MEXICO CITY, Mexico -- Mexico’s Roman Catholic Church has criticized a vote in the Senate to legalize the possession, cultivation and use of small amounts of marijuana.
The bill adopted last week must still go to the lower house of Congress for a vote.
It would legalize the possession of up to an ounce (28 grams) of marijuana by adults as long as they did not consume it in front of children.
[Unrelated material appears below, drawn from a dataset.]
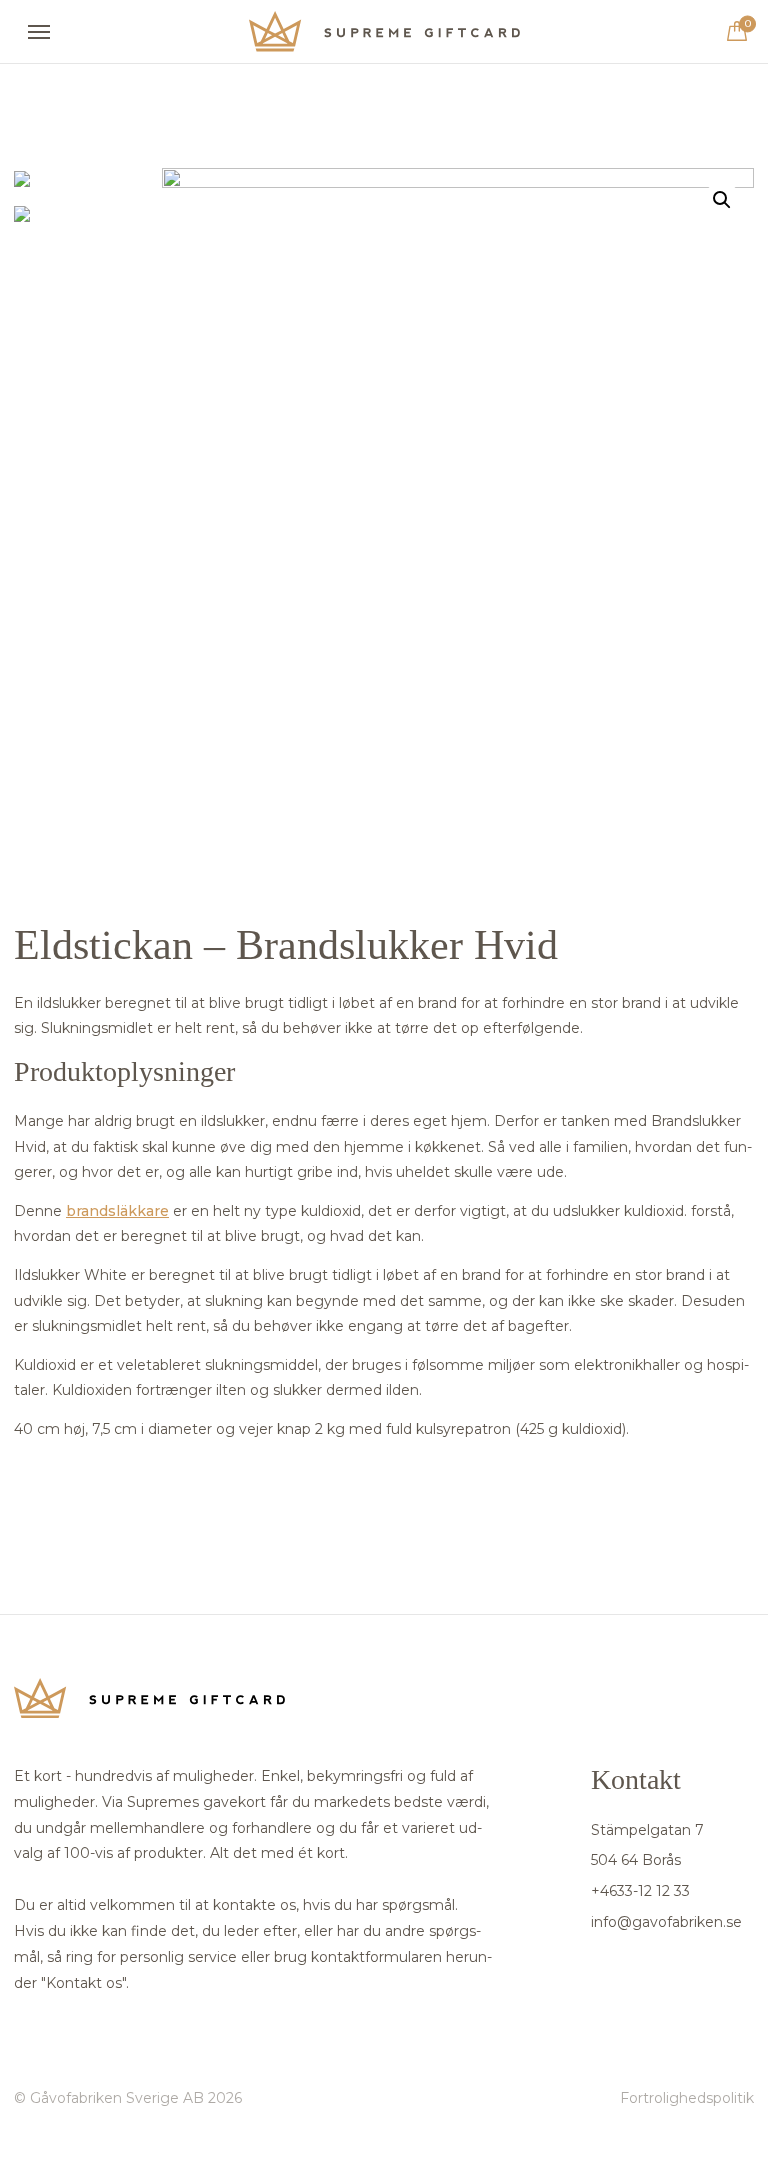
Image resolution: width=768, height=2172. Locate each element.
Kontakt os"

The bill also would authorize a person to grow up to six pot plants, and open the way for establishing a system of licensing for larger-scale production and sale.
The Mexican Bishops Council said in a statement that Chamber of Deputies should modify the bill “to emphasize health and public safety.”
“The bill that was approved does not address the health damages that arise from an ever increasing use of marijuana, does not address the effects on families due to young people's consumption of drugs, and does not contribute the to reducing and inhibiting exposure to drugs,” the council wrote.
The church said that with the approval of the bill, “public health and welfare are no longer the priority, and cede to the tastes of individuals, even though they may damage others. The demands for irresponsible liberty for a few, are placed above the common good and health."
Supporters of the measure argue it will help take the marijuana trade out of the hands of the country's violent drug cartels, for whom it is still a source of huge illicit profits.
For several years, Mexico's Supreme Court has granted injunctions allowing individuals to grow pot for their own use.